Written by Nicoletta Moss
Most of the time when we speak about modern transport solutions, we are having the urban population in mind. This is fair enough as a bit more than half of the world’s population live in cities, numbers growing. But what about the other half of earth’s inhabitants? Why does it seem that those never feature in the majority of discussions?
There are a few simple answers: 90% of the worlds rural population live in Africa and Asia. These are places where people often live in poverty, making their living of growing crops or keeping cattle. It is hard to get to educational institutions or to well paid jobs. This is a vicious circle: no access to education or jobs means lower income. Lower income means those areas are less attractive to bring in commercial transport solutions. No transport solutions – no access to education or well paid jobs. Those who live in rural communities are increasingly cut off from employment, social interaction, access to services and more unless they have private car access. Those who can leave the countryside, head to the big city, seeking a better life. Cities, at the other hand have to find fast solutions to the other end of this problem: raising population and the need to upgrade infrastructure which often can’t cope with this influx in numbers anymore.
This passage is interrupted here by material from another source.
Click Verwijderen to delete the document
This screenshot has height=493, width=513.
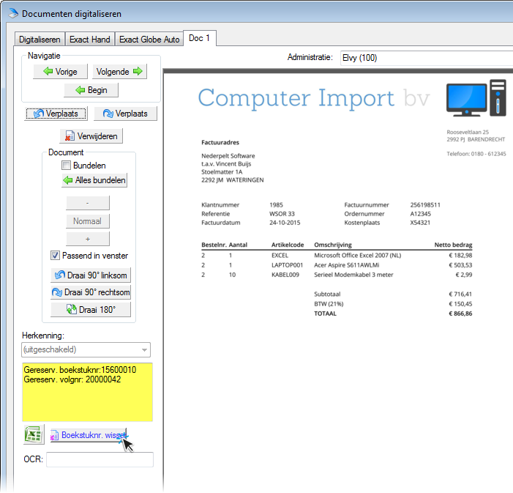pos(91,136)
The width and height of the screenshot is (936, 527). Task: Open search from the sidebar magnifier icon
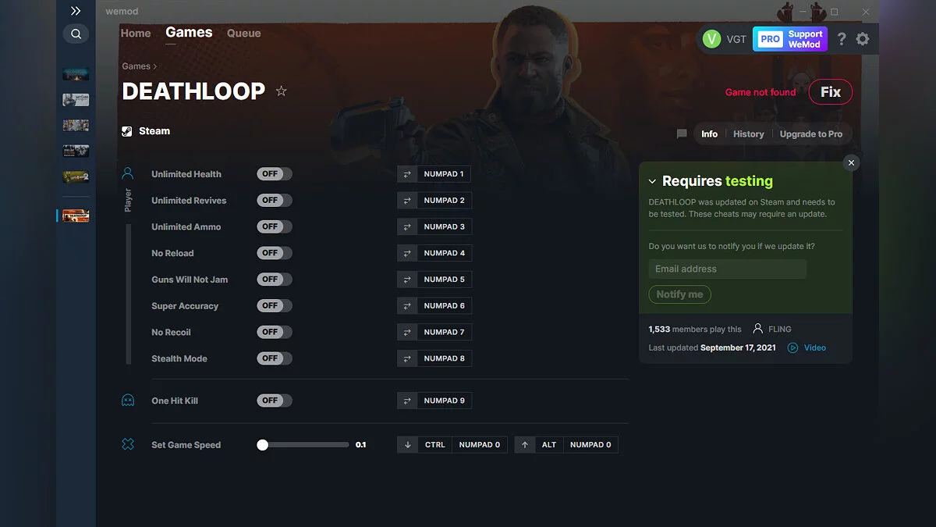[75, 34]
But rural transport is not a third world problem. European countryside is also a prime example. How many villages see the public bus twice a day only, carrying commuters to a train station in the morning and back at night, with many stops on its way – a route which could be done by private car in 20 minutes might take with the bus an hour or longer. Whoever can, uses his or her means of transport, leaving behind the young, the old and the poor. As a result, bus patronage and ridership in non-urban areas has dropped by as much as a third in England within five years, according to the UK Department of Transport.
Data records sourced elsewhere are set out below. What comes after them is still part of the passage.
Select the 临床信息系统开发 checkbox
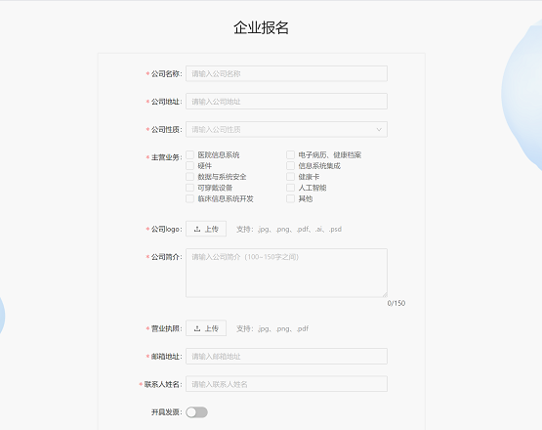This screenshot has height=430, width=542. point(189,199)
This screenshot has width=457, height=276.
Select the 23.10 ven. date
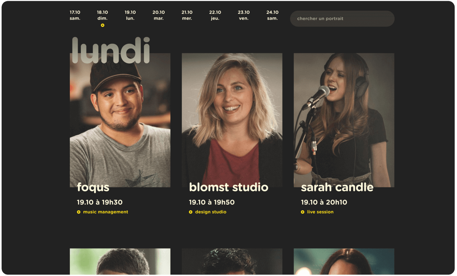click(x=244, y=15)
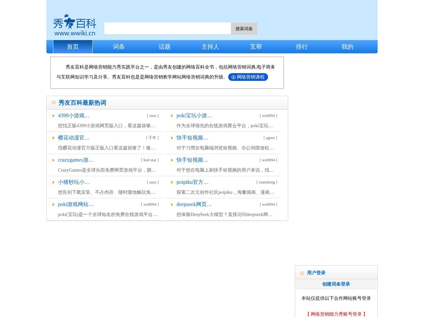Click the plus icon on 网络营销课程 button
The width and height of the screenshot is (424, 318).
click(233, 77)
Finding a solution is not easy: as all rural areas are different, and strategies need to take into account local problems and opportunities. This needs willing and able people to work on this challenge together. Each region might need experts working on this, coordinating local governments and policy makers, population, business owners, educational institutions and possible transport providers. The second challenge is the low population density and resource constraints. Who really wants to take up such a great challenge with possible low return on investment?
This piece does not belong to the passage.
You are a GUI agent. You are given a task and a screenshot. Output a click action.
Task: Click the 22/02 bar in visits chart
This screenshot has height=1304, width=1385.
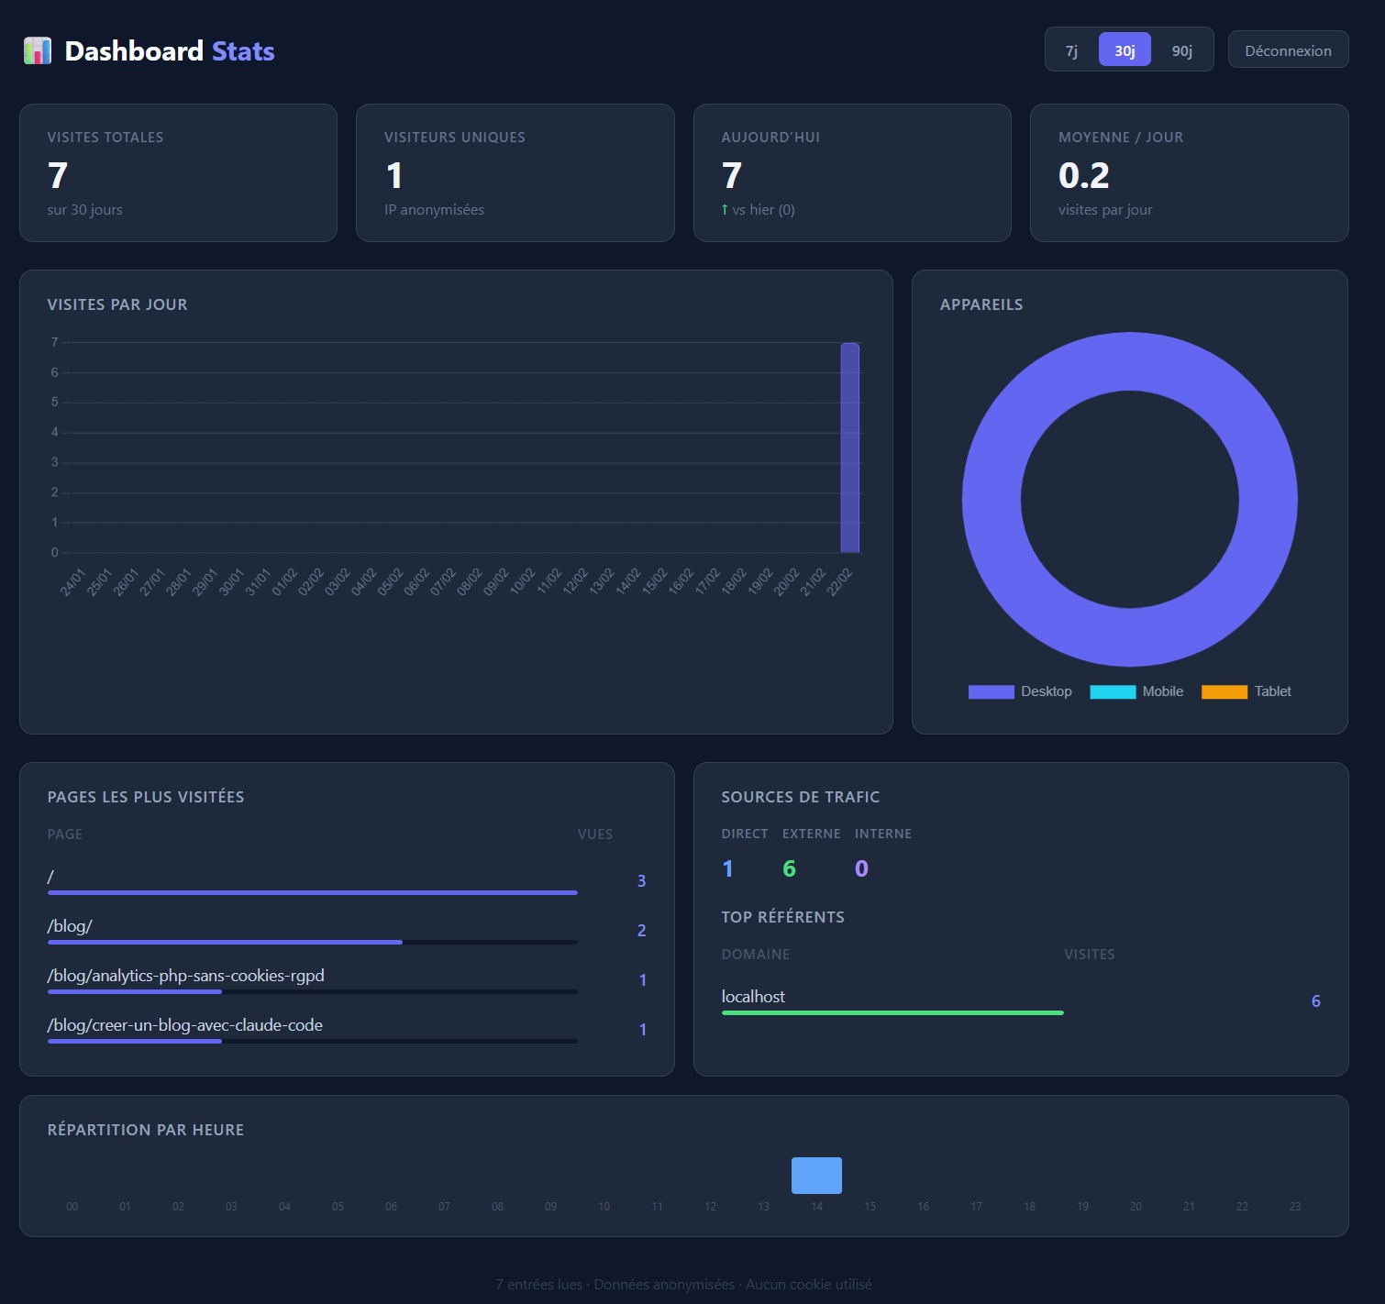click(x=850, y=448)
But there is a light at the end of the tunnel. To start with, we should have a look at the different interests involved. Firstly, the people themselves who would like to have flexible access to mobility. Secondly, we have governments, whom interest is that their citizens have the opportunity to get access to well paid jobs and education – and therefore will be able to pay more tax. Businesses will also be happy to have a wider pool of talents available. And thirdly – something all of us really need to take into consideration – are the serious implications for our ability to meet climate change and sustainability goals if we don’t provide shared transportation.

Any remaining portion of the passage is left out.